RELATED Lessons
SHARE ARTICLE
Log Metrics: What are they? How can they be used? What insights can be garnered at scale?
Learning Objectives
What are log based metrics?
Log-based metrics are quantitative data points that are derived from log data. Instead of relying solely on traditional metrics (like CPU usage or request latency from monitoring agents), log-based metrics extract structured insights from the often unstructured or semi-structured content of logs.
Log-based metrics are metrics created by parsing log events to count, aggregate, or track specific values over time. They help translate rich, detailed log data into concise, actionable numerical data that can be visualized and alerted on. Examples of log-based metrics include error or request rates, latency or user activity.
Log-based metrics offer a number of benefits including:
- Granularity: Metrics from logs can provide high-fidelity details, including edge cases missed by standard metrics.
- Historical retrospective: Generate metrics from archived logs to analyze past performance or incidents.
- Custom dimensions: Logs often contain rich context (e.g., user ID, region, transaction ID), allowing metric filtering or grouping by these fields.
- Flexible alerting: Helps define alerts on patterns in logs without writing complex monitoring rules.
What can log metrics allow you to do?
Log-based metrics can perform a range of powerful functions that enhance observability, monitoring, and incident response.
Real-Time Monitoring
Log metrics make it possible to monitor key performance indicators (KPIs) derived from logs , observe service health and behavior based on live application activity, and detect issues in near real-time, even for systems without built-in metric exporters.

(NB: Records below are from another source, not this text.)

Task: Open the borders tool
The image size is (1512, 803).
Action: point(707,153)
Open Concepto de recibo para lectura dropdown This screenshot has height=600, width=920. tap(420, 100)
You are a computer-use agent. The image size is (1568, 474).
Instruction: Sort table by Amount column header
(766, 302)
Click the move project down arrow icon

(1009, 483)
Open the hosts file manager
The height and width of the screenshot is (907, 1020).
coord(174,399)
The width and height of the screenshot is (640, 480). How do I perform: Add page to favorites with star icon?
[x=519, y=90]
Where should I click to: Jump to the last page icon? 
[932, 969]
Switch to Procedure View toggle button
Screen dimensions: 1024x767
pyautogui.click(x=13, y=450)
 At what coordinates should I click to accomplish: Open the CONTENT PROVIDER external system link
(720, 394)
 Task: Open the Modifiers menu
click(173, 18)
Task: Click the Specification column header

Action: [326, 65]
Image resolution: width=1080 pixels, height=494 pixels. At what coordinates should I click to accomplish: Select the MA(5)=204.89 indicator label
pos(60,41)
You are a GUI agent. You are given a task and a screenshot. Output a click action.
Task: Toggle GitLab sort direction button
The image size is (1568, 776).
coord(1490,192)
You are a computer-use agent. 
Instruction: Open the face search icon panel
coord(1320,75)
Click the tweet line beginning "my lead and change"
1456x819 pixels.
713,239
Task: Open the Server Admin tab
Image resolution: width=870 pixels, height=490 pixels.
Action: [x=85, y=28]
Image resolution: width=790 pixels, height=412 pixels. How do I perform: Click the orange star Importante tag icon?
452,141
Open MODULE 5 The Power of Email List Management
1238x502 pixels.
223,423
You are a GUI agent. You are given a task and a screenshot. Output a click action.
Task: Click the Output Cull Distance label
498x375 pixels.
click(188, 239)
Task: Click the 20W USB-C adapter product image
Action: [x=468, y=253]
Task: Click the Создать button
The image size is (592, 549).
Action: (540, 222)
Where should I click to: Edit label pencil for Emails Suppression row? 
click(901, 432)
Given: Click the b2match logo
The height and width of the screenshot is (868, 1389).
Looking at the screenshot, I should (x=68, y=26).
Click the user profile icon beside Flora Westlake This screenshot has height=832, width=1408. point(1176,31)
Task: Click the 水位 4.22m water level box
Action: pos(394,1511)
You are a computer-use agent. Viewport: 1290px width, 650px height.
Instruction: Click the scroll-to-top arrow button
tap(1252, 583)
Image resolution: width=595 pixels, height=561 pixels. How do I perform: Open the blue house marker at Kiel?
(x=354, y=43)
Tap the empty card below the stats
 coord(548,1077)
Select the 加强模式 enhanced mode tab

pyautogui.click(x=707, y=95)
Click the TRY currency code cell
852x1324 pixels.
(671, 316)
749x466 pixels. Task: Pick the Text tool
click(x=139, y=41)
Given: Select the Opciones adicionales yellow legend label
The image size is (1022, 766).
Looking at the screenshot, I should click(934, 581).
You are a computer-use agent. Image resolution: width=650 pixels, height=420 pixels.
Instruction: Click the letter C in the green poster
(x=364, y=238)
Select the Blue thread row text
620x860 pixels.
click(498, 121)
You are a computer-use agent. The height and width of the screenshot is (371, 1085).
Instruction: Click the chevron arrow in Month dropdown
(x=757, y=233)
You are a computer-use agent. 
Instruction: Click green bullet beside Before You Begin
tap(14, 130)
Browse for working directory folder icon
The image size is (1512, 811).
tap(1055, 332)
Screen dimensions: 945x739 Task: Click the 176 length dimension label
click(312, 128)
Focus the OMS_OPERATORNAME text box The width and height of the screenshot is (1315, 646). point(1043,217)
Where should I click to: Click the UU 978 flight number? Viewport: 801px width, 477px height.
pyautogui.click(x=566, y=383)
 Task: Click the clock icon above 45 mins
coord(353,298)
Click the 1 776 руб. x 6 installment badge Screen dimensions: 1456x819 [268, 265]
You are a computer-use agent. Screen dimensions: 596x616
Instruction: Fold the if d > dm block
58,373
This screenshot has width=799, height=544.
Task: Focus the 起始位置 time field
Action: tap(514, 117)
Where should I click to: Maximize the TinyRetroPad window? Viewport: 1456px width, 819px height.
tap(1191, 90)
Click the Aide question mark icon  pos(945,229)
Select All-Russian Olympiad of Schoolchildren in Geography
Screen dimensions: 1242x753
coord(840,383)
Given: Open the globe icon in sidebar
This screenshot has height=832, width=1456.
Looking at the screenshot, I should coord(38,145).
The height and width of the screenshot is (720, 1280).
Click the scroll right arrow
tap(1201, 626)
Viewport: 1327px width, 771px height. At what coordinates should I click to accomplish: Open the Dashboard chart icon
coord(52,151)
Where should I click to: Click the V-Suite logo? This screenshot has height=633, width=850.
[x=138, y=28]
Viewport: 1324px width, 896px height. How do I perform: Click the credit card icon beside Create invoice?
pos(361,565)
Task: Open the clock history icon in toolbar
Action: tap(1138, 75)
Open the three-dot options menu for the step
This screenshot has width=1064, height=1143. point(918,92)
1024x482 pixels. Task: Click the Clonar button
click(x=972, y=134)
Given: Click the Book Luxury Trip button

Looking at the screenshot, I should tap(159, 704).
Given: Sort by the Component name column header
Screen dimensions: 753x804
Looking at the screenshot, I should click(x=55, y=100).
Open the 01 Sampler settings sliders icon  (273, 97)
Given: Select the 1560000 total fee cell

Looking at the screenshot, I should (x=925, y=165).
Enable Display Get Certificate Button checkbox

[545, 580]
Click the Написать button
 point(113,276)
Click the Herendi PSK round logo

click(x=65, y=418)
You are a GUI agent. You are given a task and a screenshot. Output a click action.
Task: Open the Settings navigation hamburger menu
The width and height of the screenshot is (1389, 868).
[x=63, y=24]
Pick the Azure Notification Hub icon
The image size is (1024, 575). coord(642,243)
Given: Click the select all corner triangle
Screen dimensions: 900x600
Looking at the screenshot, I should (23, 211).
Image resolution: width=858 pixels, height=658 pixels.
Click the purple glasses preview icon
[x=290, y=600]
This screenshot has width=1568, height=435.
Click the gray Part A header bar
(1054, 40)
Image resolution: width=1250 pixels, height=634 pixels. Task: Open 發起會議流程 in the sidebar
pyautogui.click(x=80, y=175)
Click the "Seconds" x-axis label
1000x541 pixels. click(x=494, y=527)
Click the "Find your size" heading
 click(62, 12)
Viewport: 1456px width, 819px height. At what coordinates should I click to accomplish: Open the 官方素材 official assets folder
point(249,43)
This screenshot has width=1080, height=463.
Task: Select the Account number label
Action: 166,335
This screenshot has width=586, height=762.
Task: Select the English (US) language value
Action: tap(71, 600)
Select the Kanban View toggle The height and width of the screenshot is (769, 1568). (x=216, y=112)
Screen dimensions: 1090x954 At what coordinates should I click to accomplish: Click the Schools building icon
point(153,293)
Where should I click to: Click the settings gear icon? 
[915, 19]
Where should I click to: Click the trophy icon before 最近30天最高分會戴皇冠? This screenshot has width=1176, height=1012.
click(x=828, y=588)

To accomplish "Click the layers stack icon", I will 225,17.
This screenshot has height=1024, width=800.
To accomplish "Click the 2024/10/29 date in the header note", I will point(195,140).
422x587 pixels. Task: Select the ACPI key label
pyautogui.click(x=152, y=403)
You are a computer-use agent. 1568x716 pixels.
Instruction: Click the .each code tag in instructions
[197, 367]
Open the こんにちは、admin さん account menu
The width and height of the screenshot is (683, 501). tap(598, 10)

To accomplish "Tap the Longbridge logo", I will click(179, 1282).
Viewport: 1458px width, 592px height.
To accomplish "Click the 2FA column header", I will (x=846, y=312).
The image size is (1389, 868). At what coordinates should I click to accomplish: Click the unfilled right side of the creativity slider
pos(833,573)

Alerting on Critical Events
Log metrics are at the heart of alerting, letting teams know about anomalies, set threshold-based alerts, or detect operational or security issues without additional instrumentation.
Visualization of Trends
Teams can use log-based metrics to create dashboards to visualize log trends , graph historical log-based metrics to correlate changes over time, and aggregate log events by custom fields.
Data Enrichment and Custom Metrics
Log-based metrics make it easy to create custom metrics from any log field, group and filter metrics by structured log data, and use complex parsing and extraction to derive meaningful KPIs.
Retrospective Analysis
Log metrics support backfilling metrics from historical logs for incident investigation, as well as post-incident analysis to understand what went wrong.
Reduce Noise While Gaining Insight
With log-based metrics, teams can summarize large volumes of logs into simple metric signals, avoid alert fatigue, and improve signal-to-noise ratio for complex environments.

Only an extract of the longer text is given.